Nel 2020 sono stati impiantati 49 embrioni nel quadro del programma, mentre dopo il primo trimestre del 2021 sono già stati 44. Per incentivare il programma sono stati stanziati 917 milioni di Dram (all’incirca 1 milione e 457mila euro), cifra più che triplicata rispetto allo scorso anno.

Secondo Eduard Hambardzumyan, presidente della società armena per la medicina riproduttiva, i dottori avevano iniziato a pensare di dar vita a questa opportunità per i genitori a cui sono morti i figli, dopo la fine della guerra. “Quando i genitori che hanno perso i loro figli hanno iniziato a far domanda da noi, abbiamo capito che avremmo dovuto attivarci. Loro desiderano essere genitori nuovamente. Ed è un atto eroico. Queste persone dovrebbero essere un esempio per tutti noi, dovremmo guardare avanti, procreare, rafforzare lo stato”.

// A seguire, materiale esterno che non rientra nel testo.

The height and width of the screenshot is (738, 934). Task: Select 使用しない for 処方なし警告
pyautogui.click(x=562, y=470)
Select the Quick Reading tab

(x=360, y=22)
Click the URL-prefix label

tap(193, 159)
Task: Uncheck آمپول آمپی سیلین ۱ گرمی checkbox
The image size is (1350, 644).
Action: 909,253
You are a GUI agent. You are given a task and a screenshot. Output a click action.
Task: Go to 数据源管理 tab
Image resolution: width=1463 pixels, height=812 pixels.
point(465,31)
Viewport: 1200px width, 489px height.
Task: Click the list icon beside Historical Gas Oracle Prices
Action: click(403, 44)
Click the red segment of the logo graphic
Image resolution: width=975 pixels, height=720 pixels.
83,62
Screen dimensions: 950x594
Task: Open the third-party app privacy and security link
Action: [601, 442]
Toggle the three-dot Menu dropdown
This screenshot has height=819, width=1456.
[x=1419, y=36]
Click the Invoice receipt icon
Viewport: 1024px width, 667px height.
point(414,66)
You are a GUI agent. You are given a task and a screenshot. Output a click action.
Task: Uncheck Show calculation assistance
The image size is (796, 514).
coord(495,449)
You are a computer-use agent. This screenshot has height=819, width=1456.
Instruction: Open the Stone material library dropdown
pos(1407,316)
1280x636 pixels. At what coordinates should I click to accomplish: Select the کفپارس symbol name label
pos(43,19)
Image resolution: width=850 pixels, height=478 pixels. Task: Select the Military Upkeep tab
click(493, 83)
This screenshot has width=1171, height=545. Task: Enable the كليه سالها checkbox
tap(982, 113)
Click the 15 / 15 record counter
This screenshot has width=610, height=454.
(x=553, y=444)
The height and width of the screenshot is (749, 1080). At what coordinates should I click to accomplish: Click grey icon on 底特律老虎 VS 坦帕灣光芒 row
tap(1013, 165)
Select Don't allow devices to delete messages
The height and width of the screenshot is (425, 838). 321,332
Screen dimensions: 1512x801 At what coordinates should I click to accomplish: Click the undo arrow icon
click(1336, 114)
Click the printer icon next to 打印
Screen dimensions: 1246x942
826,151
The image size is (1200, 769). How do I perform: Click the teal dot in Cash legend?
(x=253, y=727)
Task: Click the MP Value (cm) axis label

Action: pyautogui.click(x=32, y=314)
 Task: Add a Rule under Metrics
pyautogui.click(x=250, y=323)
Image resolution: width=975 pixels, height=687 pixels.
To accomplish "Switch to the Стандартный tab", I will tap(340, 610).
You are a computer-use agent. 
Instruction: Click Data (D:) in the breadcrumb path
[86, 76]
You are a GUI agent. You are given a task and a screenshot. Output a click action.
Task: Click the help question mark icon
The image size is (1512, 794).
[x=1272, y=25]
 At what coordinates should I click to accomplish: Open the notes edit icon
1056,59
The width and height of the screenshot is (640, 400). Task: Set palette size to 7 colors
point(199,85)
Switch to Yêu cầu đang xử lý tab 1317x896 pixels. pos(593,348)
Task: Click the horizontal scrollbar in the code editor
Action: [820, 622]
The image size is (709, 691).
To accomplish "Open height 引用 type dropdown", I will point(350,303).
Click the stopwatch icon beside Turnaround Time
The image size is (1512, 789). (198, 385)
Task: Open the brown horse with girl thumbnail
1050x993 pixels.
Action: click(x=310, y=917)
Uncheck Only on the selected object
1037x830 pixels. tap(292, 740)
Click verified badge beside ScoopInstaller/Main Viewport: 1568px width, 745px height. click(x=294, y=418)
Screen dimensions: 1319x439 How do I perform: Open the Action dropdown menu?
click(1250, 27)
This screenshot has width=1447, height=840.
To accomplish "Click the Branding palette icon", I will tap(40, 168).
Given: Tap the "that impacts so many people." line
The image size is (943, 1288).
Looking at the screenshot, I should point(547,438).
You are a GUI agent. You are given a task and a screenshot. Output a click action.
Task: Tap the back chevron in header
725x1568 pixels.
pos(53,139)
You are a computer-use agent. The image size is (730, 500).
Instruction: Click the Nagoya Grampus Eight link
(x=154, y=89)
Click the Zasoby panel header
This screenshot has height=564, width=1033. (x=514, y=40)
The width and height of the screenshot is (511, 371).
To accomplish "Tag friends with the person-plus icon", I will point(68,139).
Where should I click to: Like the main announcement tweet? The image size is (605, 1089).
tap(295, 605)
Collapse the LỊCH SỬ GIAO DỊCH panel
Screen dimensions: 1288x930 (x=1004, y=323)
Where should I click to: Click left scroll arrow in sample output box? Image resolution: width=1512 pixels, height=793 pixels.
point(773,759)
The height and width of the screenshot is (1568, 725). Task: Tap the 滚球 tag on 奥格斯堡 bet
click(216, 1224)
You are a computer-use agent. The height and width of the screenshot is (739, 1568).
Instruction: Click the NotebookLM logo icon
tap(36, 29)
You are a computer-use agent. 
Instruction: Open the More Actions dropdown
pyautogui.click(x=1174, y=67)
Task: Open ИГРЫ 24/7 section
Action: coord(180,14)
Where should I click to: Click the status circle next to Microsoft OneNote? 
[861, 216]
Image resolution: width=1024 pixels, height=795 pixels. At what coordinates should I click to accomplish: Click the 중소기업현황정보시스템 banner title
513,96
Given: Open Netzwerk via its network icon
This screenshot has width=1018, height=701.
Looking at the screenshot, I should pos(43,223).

“Poche persone nel nostro vicinato sanno che io e mio marito abbiamo questa intenzione. Qualche volta me la prendo con la mia età; da una parte credo che essere madre adesso non sia giusto, ma dall’altra sono convinta di questa scelta. Inoltre devo essere un esempio per gli altri. Ora prego Dio di darmi la buona salute per essere madre e avere una normale gravidanza”, sostiene Anna, aggiungendo che, se potrà, avrà poi un altro figlio.